Directions: Copy verbatim the lines that run from the first one through the line containing "click(750, 18)", including both ends.

Data for the task:
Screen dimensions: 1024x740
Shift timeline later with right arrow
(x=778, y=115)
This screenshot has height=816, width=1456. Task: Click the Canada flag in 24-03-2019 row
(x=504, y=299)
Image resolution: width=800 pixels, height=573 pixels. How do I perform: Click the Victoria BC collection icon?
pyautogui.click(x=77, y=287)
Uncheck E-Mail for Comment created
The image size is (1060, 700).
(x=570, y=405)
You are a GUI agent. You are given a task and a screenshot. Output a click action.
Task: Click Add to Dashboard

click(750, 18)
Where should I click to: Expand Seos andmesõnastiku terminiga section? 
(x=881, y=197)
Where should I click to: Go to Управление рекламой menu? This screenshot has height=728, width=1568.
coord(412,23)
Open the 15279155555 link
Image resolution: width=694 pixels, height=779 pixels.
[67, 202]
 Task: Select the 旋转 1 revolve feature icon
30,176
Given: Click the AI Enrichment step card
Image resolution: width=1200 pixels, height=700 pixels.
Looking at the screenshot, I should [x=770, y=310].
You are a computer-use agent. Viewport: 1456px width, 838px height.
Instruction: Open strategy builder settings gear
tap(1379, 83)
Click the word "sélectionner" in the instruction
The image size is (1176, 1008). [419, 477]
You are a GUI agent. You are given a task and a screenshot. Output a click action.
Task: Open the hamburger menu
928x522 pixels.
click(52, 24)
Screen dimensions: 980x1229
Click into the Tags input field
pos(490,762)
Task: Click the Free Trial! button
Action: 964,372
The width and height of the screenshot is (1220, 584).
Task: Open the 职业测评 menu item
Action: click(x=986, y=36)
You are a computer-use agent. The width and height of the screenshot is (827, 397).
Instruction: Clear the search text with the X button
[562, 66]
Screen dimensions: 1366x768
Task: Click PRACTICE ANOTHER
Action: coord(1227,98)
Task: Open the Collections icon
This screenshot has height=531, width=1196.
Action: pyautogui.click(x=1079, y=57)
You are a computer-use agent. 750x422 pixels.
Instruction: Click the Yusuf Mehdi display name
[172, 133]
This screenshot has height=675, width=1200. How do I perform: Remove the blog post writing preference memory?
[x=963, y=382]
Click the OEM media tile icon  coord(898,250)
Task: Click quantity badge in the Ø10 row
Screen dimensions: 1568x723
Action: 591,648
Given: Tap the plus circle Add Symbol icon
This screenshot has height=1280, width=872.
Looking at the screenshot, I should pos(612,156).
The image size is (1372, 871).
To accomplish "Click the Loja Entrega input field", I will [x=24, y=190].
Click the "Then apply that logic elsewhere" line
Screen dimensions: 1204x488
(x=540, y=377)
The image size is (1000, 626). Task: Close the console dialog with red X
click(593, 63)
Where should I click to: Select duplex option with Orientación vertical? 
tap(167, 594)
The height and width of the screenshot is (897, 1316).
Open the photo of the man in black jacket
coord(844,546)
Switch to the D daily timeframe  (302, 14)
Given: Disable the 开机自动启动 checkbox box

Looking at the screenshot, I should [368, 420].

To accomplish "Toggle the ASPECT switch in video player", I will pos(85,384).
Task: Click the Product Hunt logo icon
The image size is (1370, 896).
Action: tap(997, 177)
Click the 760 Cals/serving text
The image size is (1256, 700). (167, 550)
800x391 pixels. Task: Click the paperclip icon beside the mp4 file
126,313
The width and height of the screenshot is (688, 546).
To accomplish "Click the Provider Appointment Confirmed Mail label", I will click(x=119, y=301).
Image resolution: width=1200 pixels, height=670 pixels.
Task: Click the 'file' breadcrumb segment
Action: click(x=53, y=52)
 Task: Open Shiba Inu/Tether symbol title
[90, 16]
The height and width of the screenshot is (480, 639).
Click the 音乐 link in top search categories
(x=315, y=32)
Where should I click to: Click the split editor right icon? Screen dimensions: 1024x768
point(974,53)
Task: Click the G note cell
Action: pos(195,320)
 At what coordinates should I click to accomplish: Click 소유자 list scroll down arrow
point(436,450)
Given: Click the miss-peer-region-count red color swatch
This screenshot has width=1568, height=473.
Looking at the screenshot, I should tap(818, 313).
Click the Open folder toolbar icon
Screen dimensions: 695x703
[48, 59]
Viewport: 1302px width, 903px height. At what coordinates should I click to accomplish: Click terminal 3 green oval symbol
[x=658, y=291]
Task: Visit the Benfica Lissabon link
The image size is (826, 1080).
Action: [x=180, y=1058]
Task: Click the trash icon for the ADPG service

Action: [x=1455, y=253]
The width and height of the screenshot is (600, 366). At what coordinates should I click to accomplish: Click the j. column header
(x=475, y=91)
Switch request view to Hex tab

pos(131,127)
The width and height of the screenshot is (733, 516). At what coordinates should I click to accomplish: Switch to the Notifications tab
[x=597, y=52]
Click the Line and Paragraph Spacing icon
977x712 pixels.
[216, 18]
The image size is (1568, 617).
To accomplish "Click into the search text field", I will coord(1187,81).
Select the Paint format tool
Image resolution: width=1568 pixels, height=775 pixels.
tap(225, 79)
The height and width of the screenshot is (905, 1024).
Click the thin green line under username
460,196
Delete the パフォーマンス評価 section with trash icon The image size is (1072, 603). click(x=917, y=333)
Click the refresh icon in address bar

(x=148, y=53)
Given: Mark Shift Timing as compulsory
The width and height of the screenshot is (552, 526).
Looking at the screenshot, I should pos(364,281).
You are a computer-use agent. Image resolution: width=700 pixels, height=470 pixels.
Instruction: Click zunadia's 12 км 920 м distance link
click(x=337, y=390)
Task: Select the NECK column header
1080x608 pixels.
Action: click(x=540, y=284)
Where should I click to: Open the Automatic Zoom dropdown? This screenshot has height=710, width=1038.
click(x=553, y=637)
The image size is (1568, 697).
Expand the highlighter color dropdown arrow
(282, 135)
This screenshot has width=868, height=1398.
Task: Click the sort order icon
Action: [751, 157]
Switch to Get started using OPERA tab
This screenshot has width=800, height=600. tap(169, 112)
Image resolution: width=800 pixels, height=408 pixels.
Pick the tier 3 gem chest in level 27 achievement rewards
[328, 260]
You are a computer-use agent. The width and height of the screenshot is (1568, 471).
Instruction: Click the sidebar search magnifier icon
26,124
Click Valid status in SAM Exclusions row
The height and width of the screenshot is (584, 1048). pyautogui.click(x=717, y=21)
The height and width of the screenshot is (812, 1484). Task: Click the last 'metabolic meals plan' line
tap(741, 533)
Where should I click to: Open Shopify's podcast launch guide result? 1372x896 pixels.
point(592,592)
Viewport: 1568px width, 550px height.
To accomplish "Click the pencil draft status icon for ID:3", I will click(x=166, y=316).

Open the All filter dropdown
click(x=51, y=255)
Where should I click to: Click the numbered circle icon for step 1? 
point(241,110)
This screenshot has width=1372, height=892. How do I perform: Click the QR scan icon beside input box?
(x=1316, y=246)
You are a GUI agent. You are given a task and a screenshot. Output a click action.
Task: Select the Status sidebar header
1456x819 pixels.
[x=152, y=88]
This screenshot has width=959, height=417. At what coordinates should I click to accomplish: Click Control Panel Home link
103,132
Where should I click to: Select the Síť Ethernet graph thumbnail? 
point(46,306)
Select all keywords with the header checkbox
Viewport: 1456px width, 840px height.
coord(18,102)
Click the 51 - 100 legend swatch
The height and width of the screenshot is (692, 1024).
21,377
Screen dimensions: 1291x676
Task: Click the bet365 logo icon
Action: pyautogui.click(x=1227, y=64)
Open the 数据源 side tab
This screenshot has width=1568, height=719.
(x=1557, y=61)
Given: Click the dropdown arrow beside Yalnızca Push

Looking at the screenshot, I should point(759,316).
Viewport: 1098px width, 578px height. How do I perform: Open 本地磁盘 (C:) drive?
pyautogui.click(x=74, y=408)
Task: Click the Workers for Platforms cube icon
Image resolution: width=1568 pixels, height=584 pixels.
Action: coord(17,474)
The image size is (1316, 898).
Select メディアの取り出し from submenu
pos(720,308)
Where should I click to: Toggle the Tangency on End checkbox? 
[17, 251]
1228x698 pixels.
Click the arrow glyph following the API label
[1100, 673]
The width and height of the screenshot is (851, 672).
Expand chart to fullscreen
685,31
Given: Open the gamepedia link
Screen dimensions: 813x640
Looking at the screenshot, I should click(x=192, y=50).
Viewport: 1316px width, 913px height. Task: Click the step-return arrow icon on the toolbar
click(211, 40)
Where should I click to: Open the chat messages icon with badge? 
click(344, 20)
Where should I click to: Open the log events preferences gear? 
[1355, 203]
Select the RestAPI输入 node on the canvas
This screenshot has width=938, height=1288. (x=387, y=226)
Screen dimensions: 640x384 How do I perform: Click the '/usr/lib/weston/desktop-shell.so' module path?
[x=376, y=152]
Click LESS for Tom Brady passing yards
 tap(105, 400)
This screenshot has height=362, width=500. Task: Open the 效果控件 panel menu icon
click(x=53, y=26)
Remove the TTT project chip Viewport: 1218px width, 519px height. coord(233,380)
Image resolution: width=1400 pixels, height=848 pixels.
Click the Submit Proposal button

Written solution:
Screen dimensions: 1024x740
Shift timeline later with right arrow
(x=778, y=115)
This screenshot has height=816, width=1456. Task: Click the Canada flag in 24-03-2019 row
(x=504, y=299)
Image resolution: width=800 pixels, height=573 pixels. How do I perform: Click the Victoria BC collection icon?
pyautogui.click(x=77, y=287)
Uncheck E-Mail for Comment created
The image size is (1060, 700).
(x=570, y=405)
You are a GUI agent. You are given a task and a screenshot. Output a click action.
Task: Click Add to Dashboard

click(750, 18)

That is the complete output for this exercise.